→ **Description of the task**
Nothing in the records should differ when you write them out again.

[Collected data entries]
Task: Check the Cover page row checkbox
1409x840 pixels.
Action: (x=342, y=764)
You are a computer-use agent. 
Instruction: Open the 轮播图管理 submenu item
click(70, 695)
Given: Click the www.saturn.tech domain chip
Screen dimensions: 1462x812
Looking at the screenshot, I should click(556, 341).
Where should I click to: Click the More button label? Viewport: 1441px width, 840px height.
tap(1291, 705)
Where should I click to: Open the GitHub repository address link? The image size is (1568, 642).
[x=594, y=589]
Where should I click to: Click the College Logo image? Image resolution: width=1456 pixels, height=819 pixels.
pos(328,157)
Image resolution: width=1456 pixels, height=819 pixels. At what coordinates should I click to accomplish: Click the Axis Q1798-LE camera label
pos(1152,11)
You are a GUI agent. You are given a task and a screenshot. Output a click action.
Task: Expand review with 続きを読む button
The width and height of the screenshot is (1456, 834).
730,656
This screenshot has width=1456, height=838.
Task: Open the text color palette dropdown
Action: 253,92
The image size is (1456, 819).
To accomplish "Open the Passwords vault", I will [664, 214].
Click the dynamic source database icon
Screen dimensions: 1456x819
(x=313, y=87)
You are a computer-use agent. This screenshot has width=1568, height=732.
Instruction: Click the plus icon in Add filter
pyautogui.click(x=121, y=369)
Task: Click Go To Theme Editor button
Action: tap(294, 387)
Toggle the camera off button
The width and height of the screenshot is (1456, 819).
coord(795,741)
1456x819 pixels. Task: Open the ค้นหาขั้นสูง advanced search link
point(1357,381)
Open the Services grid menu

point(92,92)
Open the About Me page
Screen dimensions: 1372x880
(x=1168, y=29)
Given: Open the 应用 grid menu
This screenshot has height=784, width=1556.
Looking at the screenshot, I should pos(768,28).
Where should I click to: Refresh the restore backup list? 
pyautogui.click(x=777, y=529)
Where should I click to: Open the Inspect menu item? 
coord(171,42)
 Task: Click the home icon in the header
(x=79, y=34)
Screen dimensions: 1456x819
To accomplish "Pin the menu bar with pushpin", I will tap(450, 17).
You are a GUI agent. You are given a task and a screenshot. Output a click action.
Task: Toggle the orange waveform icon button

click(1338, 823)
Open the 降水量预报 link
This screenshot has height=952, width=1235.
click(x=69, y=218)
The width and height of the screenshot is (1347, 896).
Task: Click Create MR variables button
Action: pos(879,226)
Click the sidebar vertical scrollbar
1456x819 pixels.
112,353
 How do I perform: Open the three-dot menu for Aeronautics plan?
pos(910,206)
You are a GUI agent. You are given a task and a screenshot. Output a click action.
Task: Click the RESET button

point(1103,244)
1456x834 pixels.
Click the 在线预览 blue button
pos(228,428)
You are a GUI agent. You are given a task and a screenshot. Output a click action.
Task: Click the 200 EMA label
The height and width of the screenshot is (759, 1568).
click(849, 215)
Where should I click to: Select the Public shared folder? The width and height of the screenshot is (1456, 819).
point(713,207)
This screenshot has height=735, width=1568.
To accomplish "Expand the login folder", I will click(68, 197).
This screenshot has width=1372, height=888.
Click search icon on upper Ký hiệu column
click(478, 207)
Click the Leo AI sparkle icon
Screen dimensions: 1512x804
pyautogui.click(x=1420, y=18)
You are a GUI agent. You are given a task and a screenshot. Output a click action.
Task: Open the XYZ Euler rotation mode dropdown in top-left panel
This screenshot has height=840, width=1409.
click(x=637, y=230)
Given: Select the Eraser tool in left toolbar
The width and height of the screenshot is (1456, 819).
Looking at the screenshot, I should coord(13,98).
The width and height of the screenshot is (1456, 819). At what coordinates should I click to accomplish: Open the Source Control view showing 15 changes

→ **Output below**
Task: Check the Cover page row checkbox
1409x840 pixels.
Action: (x=342, y=764)
You are a computer-use agent. 
Instruction: Open the 轮播图管理 submenu item
click(70, 695)
Given: Click the www.saturn.tech domain chip
Screen dimensions: 1462x812
Looking at the screenshot, I should click(556, 341).
Where should I click to: Click the More button label? Viewport: 1441px width, 840px height.
tap(1291, 705)
Where should I click to: Open the GitHub repository address link? The image size is (1568, 642).
[x=594, y=589]
Where should I click to: Click the College Logo image? Image resolution: width=1456 pixels, height=819 pixels.
pos(328,157)
Image resolution: width=1456 pixels, height=819 pixels. At what coordinates should I click to accomplish: Click the Axis Q1798-LE camera label
pos(1152,11)
You are a GUI agent. You are given a task and a screenshot. Output a click action.
Task: Expand review with 続きを読む button
The width and height of the screenshot is (1456, 834).
730,656
This screenshot has width=1456, height=838.
Task: Open the text color palette dropdown
Action: 253,92
The image size is (1456, 819).
To accomplish "Open the Passwords vault", I will [664, 214].
Click the dynamic source database icon
Screen dimensions: 1456x819
(x=313, y=87)
You are a computer-use agent. This screenshot has width=1568, height=732.
Instruction: Click the plus icon in Add filter
pyautogui.click(x=121, y=369)
Task: Click Go To Theme Editor button
Action: tap(294, 387)
Toggle the camera off button
The width and height of the screenshot is (1456, 819).
coord(795,741)
1456x819 pixels. Task: Open the ค้นหาขั้นสูง advanced search link
point(1357,381)
Open the Services grid menu

point(92,92)
Open the About Me page
Screen dimensions: 1372x880
(x=1168, y=29)
Given: Open the 应用 grid menu
This screenshot has height=784, width=1556.
Looking at the screenshot, I should pos(768,28).
Where should I click to: Refresh the restore backup list? 
pyautogui.click(x=777, y=529)
Where should I click to: Open the Inspect menu item? 
coord(171,42)
 Task: Click the home icon in the header
(x=79, y=34)
Screen dimensions: 1456x819
To accomplish "Pin the menu bar with pushpin", I will tap(450, 17).
You are a GUI agent. You are given a task and a screenshot. Output a click action.
Task: Toggle the orange waveform icon button

click(1338, 823)
Open the 降水量预报 link
This screenshot has height=952, width=1235.
click(x=69, y=218)
The width and height of the screenshot is (1347, 896).
Task: Click Create MR variables button
Action: pos(879,226)
Click the sidebar vertical scrollbar
1456x819 pixels.
112,353
 How do I perform: Open the three-dot menu for Aeronautics plan?
pos(910,206)
You are a GUI agent. You are given a task and a screenshot. Output a click action.
Task: Click the RESET button

point(1103,244)
1456x834 pixels.
Click the 在线预览 blue button
pos(228,428)
You are a GUI agent. You are given a task and a screenshot. Output a click action.
Task: Click the 200 EMA label
The height and width of the screenshot is (759, 1568).
click(849, 215)
Where should I click to: Select the Public shared folder? The width and height of the screenshot is (1456, 819).
point(713,207)
This screenshot has height=735, width=1568.
To accomplish "Expand the login folder", I will click(68, 197).
This screenshot has width=1372, height=888.
Click search icon on upper Ký hiệu column
click(478, 207)
Click the Leo AI sparkle icon
Screen dimensions: 1512x804
pyautogui.click(x=1420, y=18)
You are a GUI agent. You are given a task and a screenshot. Output a click action.
Task: Open the XYZ Euler rotation mode dropdown in top-left panel
This screenshot has height=840, width=1409.
click(x=637, y=230)
Given: Select the Eraser tool in left toolbar
The width and height of the screenshot is (1456, 819).
Looking at the screenshot, I should coord(13,98).
The width and height of the screenshot is (1456, 819). At what coordinates should I click to accomplish: Open the Source Control view showing 15 changes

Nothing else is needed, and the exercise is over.